Gli incontri con i ragazzi per me sono vitali, sono il carburante con cui alimento la mia passione per la scrittura, che è innanzitutto desiderio di raccontare storie. I ragazzi non sono ancora contaminati dall’esasperazione del tempo che non basta mai, ma non voglio costruire un’apologia dei giovani, perché non sono solo ed esclusivamente “bene”. Non sono angeli, molte volte sono anche delle canaglie, sono spesso annoiati e perfino crudeli, specialmente coi loro coetanei che non accettano. Per me la parola chiave non è “amore” (incondizionato), ma “rispetto”, cioè capire, dialogare, mettendosi ad altezza dei loro occhi. Senza pregiudizi, né positivi, né negativi.

Cosa emerge più spesso da questi incontri?

Che è falso pensare ai ragazzi come esseri ormai senza passione e perdutamente agganciati a uno schermo. Tutti gli esseri umani hanno bisogno e voglia di storie, giovani compresi.
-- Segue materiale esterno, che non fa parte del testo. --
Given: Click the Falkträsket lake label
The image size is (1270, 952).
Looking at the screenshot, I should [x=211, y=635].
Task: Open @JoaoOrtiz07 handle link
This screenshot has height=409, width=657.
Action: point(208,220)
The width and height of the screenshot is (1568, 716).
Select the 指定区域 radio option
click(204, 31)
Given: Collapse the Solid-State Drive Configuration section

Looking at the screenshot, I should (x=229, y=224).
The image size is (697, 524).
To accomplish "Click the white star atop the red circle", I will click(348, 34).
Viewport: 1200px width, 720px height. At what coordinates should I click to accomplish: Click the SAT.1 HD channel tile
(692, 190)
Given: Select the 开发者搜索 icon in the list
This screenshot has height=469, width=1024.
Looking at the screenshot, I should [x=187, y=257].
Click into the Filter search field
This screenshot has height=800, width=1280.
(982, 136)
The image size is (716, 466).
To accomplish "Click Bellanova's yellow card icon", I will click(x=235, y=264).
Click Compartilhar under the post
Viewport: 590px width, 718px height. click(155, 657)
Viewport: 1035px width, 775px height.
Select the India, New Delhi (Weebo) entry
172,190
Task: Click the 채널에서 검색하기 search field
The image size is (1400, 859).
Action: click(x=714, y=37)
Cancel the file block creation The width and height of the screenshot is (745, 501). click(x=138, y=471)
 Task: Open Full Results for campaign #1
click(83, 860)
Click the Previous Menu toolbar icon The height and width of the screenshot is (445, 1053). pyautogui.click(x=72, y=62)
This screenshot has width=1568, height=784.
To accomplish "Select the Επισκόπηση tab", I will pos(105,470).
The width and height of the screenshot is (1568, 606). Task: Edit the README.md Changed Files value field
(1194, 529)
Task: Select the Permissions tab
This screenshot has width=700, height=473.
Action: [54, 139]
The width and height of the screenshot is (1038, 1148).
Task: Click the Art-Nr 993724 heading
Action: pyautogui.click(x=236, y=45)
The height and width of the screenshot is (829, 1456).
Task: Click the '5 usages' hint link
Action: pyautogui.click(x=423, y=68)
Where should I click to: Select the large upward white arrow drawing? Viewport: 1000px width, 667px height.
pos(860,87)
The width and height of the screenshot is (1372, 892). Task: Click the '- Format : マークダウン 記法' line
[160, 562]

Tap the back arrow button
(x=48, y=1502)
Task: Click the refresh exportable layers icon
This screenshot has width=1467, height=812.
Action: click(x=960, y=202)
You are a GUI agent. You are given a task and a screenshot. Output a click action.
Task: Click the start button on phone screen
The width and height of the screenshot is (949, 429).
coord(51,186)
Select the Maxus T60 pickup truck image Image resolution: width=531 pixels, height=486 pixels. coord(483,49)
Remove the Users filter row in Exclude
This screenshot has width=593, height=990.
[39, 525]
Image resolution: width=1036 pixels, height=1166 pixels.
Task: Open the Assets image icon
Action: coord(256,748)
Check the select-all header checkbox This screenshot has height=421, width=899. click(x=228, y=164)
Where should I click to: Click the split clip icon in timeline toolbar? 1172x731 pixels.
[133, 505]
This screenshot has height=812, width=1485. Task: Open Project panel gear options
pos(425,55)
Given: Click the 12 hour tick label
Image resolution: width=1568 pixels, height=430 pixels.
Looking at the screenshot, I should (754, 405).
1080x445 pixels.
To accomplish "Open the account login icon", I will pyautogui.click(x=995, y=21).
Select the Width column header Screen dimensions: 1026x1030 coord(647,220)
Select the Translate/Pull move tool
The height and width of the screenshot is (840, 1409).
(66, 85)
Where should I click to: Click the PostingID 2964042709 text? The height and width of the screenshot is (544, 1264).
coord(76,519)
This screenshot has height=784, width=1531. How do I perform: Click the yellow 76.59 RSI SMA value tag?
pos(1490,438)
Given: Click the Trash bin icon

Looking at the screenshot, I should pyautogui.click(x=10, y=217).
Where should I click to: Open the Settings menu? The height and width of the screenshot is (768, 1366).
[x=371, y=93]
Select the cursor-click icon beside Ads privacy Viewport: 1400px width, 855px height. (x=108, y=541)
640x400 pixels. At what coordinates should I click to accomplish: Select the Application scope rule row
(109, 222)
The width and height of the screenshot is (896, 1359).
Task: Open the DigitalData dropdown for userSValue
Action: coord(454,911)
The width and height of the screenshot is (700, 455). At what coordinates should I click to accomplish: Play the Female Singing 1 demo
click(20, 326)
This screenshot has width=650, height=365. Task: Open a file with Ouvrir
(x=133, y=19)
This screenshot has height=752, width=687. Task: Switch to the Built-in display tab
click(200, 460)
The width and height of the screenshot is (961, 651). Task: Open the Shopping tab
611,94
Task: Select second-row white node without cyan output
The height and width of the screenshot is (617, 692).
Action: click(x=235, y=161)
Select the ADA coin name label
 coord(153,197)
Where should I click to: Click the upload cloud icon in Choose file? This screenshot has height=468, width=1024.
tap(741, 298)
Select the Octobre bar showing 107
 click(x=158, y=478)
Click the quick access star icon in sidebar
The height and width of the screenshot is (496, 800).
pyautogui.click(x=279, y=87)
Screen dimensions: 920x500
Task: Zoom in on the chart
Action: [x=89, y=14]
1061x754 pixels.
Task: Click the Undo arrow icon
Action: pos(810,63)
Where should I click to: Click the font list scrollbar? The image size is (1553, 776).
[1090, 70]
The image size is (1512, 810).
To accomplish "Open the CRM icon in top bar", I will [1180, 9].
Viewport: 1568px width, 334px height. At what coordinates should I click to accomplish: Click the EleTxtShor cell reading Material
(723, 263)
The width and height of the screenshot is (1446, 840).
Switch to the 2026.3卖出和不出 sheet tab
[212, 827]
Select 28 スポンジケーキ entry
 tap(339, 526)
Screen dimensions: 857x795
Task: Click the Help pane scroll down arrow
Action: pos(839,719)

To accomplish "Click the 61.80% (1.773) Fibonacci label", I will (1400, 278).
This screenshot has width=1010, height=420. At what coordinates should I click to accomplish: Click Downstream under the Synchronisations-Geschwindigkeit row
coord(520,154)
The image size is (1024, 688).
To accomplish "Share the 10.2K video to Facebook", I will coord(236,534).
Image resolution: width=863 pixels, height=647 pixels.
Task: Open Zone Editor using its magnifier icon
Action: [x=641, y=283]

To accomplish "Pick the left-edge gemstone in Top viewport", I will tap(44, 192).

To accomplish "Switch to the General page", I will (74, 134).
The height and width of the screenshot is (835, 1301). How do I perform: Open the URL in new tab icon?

Cinema, radio, letteratura, web. Si può dire che la tua vita è dedita alla comunicazione artistica. Quale veste senti calzarti meglio?

La veste che mi va più comoda è quello dello storyteller. Anche quando scatto una fotografia (altra mia passione) cerco di raccontare una storia. Quindi direi che questa è la mia vocazione e il mio godimento, sin da quando ero davvero piccolo.

Quali sono i temi che affronti maggiormente e quale il messaggio che intendi comunicare con il tuo lavoro? 

Non penso mai a temi che voglio affrontare e men che mai oserei pensare a me come a un autore che desidera inviare messaggi, per quello c’è whatsapp. Posso dire che mi affascina il lato oscuro dell’esistenza, mi seduce il tema dell’insondabile, adoro esplorare la paura in tutte le sue forme. Ecco, direi questo.

Prossimi progetti?

Sono talmente tanti che mi sarebbe difficile elencare i prossimi progetti, posso dirti che tra letteratura, cinema, tv potrei stare tranquillo per i i prossimi tre anni. Ma io e la tranquillità siamo rette che non si incontreranno mai.